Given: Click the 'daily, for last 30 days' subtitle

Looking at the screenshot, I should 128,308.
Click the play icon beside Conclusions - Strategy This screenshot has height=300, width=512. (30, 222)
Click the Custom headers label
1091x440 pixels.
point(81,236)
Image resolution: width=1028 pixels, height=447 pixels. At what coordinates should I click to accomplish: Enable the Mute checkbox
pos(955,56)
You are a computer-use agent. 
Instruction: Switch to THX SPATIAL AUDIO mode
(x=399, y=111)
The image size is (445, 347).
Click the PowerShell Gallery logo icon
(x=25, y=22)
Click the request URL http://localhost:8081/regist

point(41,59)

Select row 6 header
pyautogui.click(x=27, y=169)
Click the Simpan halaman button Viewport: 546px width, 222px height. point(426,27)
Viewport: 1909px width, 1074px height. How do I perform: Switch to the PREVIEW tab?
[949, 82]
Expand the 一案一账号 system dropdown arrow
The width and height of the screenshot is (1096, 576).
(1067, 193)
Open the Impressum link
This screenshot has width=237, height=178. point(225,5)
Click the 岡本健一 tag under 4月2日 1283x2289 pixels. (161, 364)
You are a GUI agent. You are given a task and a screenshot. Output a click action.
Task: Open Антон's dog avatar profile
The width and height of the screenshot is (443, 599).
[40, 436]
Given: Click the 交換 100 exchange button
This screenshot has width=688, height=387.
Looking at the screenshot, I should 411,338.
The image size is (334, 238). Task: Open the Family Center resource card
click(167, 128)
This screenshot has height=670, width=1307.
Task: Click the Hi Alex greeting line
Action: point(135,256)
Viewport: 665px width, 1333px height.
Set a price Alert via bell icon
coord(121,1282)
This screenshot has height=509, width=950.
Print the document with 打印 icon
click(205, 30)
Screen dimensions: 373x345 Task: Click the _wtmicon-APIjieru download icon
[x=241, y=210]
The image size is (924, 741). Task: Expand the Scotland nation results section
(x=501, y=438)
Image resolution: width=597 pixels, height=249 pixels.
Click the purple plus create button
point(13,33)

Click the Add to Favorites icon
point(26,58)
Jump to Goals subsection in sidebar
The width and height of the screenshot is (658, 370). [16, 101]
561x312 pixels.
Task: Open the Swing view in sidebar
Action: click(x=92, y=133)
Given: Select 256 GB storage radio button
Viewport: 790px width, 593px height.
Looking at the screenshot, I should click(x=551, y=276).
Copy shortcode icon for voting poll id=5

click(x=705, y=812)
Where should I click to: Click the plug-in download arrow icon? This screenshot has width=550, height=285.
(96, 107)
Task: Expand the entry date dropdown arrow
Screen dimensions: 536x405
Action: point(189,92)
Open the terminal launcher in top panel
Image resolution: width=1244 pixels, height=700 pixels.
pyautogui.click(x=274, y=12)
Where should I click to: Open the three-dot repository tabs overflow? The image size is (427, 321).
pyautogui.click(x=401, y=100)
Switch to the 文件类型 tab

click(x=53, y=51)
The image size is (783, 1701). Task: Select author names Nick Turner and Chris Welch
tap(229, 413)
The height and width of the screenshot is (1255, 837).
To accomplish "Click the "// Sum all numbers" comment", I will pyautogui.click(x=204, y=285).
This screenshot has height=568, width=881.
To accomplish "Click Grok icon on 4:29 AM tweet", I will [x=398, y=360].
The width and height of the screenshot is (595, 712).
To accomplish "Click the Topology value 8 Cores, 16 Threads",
•••••
*EXERCISE:* Return the entries exactly through the "The image size is (445, 347)." line.

*SOLUTION FOR THIS PROBLEM:*
Given: Click the 'daily, for last 30 days' subtitle

Looking at the screenshot, I should 128,308.
Click the play icon beside Conclusions - Strategy This screenshot has height=300, width=512. (30, 222)
Click the Custom headers label
1091x440 pixels.
point(81,236)
Image resolution: width=1028 pixels, height=447 pixels. At what coordinates should I click to accomplish: Enable the Mute checkbox
pos(955,56)
You are a computer-use agent. 
Instruction: Switch to THX SPATIAL AUDIO mode
(x=399, y=111)
The image size is (445, 347).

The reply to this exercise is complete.